12 KiB
ASL-STORE-INDEX
Store Semantics and Contracts for ASL Index
1. Purpose
This document defines the store-level responsibilities and contracts required to implement the ASL-CORE-INDEX semantics.
It bridges the gap between index meaning and physical storage, ensuring:
- Deterministic replay
- Snapshot-aware visibility
- Immutable block guarantees
- Idempotent recovery
- Correctness of CURRENT state
It does not define exact encoding, memory layout, or acceleration structures (see ENC-ASL-CORE-INDEX).
2. Scope
This specification covers:
- Index segment lifecycle
- Interaction between index and ASL blocks
- Append-only log semantics
- Snapshot integration
- Visibility and lookup rules
- Crash safety and recovery
- Garbage collection constraints
It does not cover:
- Disk format details
- Bloom filter algorithms
- File system specifics
- Placement heuristics beyond semantic guarantees
3. Core Concepts
3.1 Index Segment
A segment is a contiguous set of index entries written by the store.
- Open while accepting new entries
- Sealed when closed for append
- Sealed segments are immutable
- Sealed segments are snapshot-visible only after log record
Segments are the unit of persistence, replay, and GC.

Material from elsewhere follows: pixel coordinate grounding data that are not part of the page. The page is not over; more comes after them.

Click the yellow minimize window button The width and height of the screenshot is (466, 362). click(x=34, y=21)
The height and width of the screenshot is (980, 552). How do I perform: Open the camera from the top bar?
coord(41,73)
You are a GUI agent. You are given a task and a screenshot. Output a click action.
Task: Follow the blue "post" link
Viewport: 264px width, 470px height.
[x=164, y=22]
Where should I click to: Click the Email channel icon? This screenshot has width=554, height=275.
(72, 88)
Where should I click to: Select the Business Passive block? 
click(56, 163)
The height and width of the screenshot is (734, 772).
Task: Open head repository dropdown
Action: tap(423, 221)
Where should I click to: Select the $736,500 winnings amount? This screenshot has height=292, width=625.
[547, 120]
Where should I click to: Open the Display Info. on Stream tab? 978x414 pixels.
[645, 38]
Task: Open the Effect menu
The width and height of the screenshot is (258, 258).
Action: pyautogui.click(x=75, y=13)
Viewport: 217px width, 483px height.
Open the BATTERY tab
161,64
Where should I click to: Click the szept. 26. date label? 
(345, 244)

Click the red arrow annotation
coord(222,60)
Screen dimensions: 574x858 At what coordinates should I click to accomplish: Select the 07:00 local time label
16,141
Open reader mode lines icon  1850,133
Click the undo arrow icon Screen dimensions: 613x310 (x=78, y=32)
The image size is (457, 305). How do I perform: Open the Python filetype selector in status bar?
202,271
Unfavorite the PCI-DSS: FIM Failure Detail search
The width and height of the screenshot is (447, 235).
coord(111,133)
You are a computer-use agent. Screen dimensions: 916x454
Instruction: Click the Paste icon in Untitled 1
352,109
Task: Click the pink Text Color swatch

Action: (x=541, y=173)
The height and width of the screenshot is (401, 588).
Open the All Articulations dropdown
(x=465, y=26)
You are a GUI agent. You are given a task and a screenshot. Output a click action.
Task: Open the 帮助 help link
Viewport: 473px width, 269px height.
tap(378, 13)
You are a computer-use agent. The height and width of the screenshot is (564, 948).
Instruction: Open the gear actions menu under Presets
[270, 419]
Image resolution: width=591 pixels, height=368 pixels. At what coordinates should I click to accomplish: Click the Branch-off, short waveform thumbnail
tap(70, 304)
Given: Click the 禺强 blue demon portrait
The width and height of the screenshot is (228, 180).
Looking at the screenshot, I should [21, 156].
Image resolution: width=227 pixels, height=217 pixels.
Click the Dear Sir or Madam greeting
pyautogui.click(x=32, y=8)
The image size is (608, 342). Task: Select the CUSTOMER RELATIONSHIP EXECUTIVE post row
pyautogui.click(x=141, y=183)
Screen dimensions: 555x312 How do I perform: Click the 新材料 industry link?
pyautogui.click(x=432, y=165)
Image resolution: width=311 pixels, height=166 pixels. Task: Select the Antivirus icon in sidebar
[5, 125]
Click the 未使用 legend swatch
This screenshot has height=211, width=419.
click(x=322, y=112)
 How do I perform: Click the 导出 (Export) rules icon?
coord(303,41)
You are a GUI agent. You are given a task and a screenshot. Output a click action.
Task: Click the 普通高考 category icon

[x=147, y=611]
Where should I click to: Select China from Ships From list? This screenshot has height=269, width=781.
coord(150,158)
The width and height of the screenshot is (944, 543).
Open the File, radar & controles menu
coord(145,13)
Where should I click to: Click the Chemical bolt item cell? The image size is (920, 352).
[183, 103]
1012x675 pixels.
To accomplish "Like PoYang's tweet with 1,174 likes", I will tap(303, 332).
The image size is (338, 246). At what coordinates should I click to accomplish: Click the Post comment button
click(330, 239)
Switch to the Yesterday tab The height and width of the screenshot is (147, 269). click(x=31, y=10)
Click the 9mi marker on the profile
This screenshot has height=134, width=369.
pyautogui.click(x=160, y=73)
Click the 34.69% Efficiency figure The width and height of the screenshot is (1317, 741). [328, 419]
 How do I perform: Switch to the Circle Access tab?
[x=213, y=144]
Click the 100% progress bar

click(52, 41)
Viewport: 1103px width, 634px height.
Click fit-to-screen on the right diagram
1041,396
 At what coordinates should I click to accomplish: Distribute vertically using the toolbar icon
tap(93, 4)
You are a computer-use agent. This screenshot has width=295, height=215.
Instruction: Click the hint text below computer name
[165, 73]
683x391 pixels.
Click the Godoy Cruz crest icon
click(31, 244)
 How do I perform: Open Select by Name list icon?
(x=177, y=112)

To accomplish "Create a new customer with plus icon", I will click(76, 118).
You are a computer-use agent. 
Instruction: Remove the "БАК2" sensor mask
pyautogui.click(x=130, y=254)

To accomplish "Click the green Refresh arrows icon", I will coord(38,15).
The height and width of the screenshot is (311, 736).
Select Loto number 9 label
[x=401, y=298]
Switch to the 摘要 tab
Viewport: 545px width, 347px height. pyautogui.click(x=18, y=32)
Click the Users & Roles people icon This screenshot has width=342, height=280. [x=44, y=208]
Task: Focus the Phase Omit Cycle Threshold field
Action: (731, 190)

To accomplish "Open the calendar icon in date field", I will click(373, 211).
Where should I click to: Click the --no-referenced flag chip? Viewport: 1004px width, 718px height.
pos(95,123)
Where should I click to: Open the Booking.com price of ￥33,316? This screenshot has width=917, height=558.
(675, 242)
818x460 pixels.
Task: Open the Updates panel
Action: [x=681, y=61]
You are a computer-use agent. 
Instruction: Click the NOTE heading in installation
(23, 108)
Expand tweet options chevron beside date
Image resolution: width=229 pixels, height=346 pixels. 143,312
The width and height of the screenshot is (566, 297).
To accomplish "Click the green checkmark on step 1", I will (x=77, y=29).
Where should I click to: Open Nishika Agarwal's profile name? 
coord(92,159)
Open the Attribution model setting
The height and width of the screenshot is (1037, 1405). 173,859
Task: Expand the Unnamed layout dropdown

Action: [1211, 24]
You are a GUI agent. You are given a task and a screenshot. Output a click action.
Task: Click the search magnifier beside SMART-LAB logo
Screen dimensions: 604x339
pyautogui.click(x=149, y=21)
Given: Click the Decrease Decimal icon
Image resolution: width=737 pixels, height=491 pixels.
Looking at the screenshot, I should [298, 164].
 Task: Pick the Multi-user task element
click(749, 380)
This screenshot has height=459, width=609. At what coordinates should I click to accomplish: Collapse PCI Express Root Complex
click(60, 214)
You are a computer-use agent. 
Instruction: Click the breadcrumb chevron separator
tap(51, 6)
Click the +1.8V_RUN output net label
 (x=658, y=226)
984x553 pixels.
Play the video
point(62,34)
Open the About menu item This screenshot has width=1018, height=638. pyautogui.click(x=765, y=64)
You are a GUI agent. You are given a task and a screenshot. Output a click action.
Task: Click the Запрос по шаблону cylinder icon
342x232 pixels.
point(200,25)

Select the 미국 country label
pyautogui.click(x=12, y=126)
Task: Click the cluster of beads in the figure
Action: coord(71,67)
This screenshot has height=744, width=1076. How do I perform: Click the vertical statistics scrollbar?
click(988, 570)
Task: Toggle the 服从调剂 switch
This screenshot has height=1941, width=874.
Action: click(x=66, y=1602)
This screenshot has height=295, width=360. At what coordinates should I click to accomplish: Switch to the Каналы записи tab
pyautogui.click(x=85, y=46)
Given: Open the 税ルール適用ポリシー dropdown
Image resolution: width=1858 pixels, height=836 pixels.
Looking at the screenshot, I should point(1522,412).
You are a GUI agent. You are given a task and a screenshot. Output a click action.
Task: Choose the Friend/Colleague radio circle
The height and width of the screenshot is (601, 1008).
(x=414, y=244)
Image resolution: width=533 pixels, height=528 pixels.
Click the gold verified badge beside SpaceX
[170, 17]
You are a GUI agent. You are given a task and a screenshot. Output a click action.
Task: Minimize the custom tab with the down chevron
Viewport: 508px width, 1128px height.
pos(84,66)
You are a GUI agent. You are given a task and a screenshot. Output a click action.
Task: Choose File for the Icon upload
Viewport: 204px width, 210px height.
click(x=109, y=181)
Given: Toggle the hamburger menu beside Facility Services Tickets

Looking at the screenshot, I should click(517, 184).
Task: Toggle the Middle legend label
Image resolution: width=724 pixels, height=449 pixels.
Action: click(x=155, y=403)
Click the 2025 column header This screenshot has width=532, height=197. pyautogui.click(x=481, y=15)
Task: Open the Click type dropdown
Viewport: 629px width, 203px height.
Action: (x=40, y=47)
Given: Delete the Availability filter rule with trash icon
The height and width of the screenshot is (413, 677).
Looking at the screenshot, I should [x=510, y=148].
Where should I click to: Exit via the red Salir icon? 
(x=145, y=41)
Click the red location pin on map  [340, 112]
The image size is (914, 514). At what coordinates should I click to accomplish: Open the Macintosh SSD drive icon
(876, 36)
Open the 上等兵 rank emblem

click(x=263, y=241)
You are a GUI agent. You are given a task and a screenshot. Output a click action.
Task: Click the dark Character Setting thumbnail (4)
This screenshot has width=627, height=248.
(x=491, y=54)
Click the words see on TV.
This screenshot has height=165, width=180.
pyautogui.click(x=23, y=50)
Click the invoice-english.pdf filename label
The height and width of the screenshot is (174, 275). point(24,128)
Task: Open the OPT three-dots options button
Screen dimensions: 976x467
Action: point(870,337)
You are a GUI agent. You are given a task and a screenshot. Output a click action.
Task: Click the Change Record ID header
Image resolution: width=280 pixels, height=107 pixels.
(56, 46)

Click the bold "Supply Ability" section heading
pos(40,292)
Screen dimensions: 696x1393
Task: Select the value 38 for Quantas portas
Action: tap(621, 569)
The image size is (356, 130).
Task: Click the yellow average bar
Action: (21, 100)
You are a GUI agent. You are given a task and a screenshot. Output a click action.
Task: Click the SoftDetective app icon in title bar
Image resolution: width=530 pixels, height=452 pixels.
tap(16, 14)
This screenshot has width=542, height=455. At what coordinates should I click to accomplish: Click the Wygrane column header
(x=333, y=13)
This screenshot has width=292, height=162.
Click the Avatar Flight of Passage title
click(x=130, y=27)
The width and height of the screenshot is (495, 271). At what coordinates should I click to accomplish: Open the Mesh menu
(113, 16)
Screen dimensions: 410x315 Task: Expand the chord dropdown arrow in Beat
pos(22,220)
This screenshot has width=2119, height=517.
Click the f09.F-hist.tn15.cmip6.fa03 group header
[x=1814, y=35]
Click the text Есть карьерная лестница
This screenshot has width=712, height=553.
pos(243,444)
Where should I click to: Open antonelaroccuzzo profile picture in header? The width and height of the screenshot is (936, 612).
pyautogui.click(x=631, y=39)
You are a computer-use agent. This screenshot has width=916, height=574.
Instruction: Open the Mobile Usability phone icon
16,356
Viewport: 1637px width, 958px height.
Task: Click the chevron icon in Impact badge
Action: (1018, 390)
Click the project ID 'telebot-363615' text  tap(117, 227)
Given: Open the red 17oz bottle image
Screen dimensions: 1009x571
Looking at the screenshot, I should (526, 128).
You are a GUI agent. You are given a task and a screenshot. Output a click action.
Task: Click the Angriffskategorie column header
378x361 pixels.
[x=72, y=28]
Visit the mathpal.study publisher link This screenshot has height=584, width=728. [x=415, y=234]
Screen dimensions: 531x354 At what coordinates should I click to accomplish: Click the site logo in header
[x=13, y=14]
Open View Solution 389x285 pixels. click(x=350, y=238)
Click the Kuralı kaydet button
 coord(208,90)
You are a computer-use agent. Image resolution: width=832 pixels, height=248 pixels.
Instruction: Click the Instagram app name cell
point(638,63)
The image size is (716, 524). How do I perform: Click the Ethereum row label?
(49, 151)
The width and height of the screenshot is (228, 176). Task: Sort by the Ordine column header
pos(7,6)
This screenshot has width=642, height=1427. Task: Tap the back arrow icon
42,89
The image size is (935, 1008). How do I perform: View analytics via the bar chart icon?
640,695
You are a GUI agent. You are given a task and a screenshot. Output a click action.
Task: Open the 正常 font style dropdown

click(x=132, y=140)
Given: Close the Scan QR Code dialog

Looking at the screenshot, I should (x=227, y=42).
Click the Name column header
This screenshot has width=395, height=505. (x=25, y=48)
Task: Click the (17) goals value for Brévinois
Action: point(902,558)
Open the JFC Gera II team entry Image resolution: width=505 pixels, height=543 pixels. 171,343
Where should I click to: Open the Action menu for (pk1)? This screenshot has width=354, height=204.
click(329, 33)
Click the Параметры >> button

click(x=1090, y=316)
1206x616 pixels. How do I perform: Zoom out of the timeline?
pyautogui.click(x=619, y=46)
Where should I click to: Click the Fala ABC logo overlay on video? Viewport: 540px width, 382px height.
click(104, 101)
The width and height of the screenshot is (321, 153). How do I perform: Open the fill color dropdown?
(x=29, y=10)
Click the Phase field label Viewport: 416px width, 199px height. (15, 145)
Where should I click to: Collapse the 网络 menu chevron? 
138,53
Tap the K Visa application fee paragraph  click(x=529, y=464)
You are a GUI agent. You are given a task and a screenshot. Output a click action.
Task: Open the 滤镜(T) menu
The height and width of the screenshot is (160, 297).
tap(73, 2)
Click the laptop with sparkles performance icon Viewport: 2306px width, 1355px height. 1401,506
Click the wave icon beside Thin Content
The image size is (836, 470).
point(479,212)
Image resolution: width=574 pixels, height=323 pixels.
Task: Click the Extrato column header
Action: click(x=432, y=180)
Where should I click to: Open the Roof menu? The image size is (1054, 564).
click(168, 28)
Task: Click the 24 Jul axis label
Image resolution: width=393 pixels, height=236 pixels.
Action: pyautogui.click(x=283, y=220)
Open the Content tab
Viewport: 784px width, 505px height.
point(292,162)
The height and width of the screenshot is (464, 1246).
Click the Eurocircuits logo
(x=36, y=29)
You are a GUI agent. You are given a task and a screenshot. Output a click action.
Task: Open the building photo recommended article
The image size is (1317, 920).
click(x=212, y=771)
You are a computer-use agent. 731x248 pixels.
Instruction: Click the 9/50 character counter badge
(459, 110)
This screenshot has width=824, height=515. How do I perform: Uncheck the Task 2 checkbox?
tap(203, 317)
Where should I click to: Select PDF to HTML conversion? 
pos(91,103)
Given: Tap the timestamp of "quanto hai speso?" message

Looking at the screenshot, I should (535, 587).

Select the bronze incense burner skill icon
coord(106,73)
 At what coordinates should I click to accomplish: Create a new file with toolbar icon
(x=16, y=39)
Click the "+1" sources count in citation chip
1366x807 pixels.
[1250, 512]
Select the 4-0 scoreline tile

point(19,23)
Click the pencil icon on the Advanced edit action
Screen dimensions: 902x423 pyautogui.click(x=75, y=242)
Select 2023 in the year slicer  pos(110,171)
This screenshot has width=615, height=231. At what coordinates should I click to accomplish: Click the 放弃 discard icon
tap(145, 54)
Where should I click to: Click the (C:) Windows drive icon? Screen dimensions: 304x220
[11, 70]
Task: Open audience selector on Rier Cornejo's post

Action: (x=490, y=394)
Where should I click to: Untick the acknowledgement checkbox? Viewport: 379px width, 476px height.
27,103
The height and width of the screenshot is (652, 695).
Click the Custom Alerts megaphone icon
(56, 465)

3.2 ASL Block Relationship
Each index entry references a sealed block via:
ArtifactKey → (BlockID, offset, length)
- The store must ensure the block is sealed before the entry becomes log-visible
- Blocks are immutable after seal
- Open blocks may be abandoned without violating invariants
3.3 Append-Only Log
All store-visible mutations are recorded in a strictly ordered, append-only log:
- Entries include index additions, tombstones, and segment seals
- Log is durable and replayable
- Log defines visibility above checkpoint snapshots
CURRENT state is derived as:
CURRENT = checkpoint_state + replay(log)
4. Segment Lifecycle
4.1 Creation
- Open segment is allocated
- Index entries appended in log order
- Entries are invisible until segment seal and log append
4.2 Seal
- Segment is closed to append
- Seal record is written to append-only log
- Segment becomes visible for lookup
- Sealed segment may be snapshot-pinned
4.3 Snapshot Interaction
- Snapshots capture sealed segments
- Open segments need not survive snapshot
- Segments below snapshot are replay anchors
4.4 Garbage Collection
- Only sealed and unreachable segments can be deleted
- GC operates at segment granularity
- GC must not break CURRENT or violate invariants
5. Lookup Semantics
To resolve an ArtifactKey:
- Identify all visible segments ≤ CURRENT
- Search segments in reverse creation order (newest first)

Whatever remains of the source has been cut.